The Inner Asian Manchu and Mongol patricians of China’s last dynasty, the Qing (1644-1912), were distinctively garbed through “mink tribute,” trapped by indigenous Solon peoples of the empire’s far northeastern territory of Heilongjiang. The ritually regulated imperial chapeaus, court dresses, and sitting pads pieced together from this tribute were employed within the dynasty’s Forbidden City palace complex as an ethnic political expression of the symbolic continuity of Inner Asian hunting traditions distinguishing the pinnacle of elite hierarchy at the very heart of the empire. Palace consumption of northeastern forage like mink was a visible affirmation of dynastic links between the hunting space of its Manchurian origins and the expanded political space of its subsequent imperial domain.

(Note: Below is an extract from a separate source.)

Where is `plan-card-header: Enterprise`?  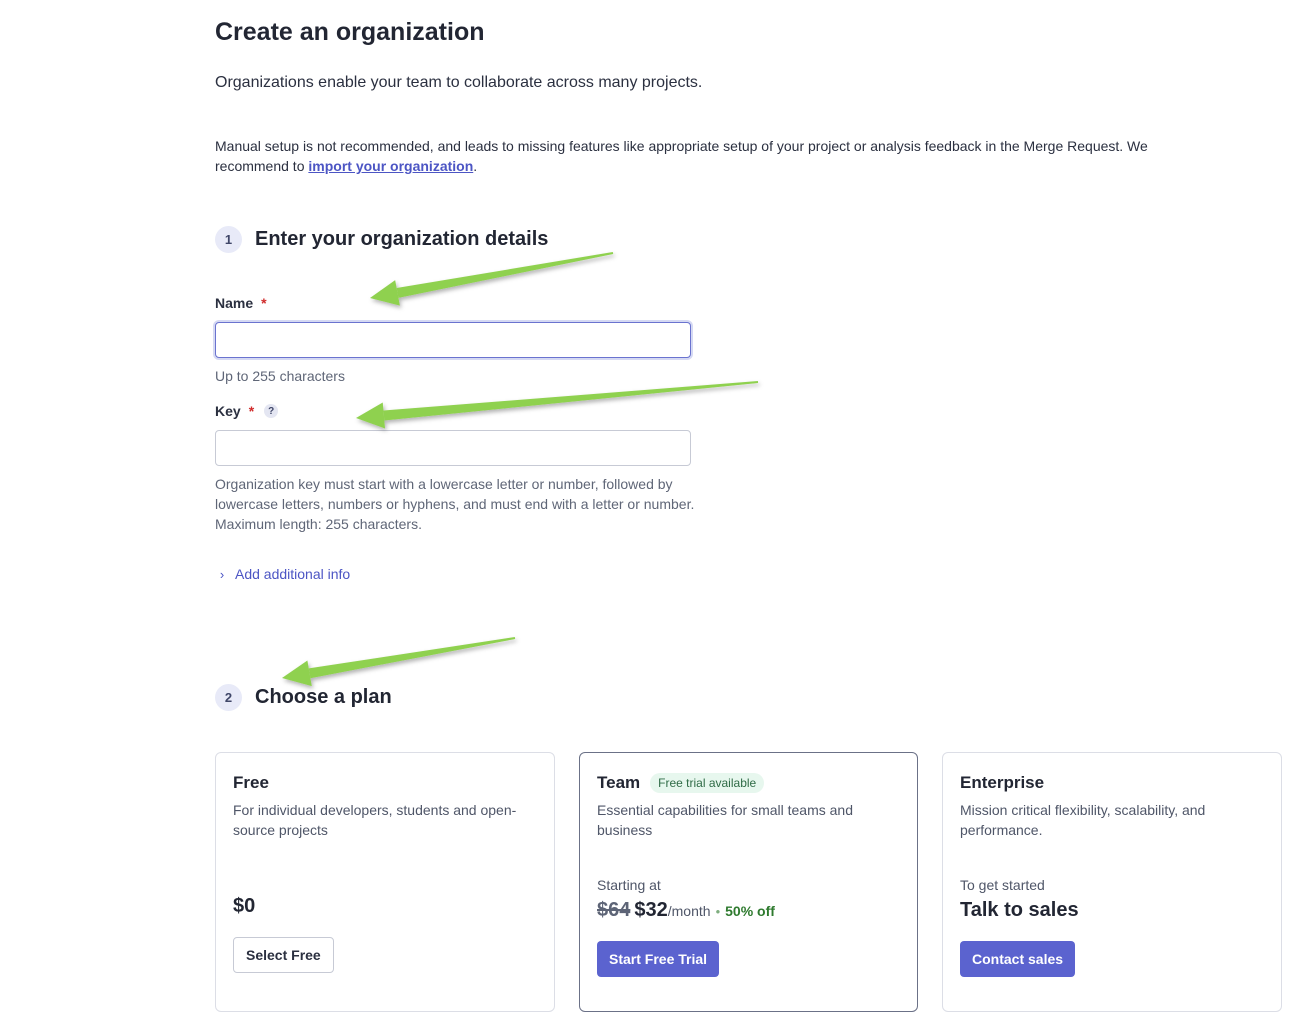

Mink tribute was a material expression of the Qing unification Inner Asian borderlands and China proper as maintained through central government institutions of Lifanyuan and Neiwufu that coordinated with regional administrations like that of the General of Heilongjiang. These unique administrative institutions afforded the Qing its unique symbolic resources like mink to embody imperial unification in a unique style of Inner Asian hunting tradition that has not been explored in much detail. The paper will employ other distinctively Qing resources, namely Manchu-language documents that articulate this style more precisely in its own idiom.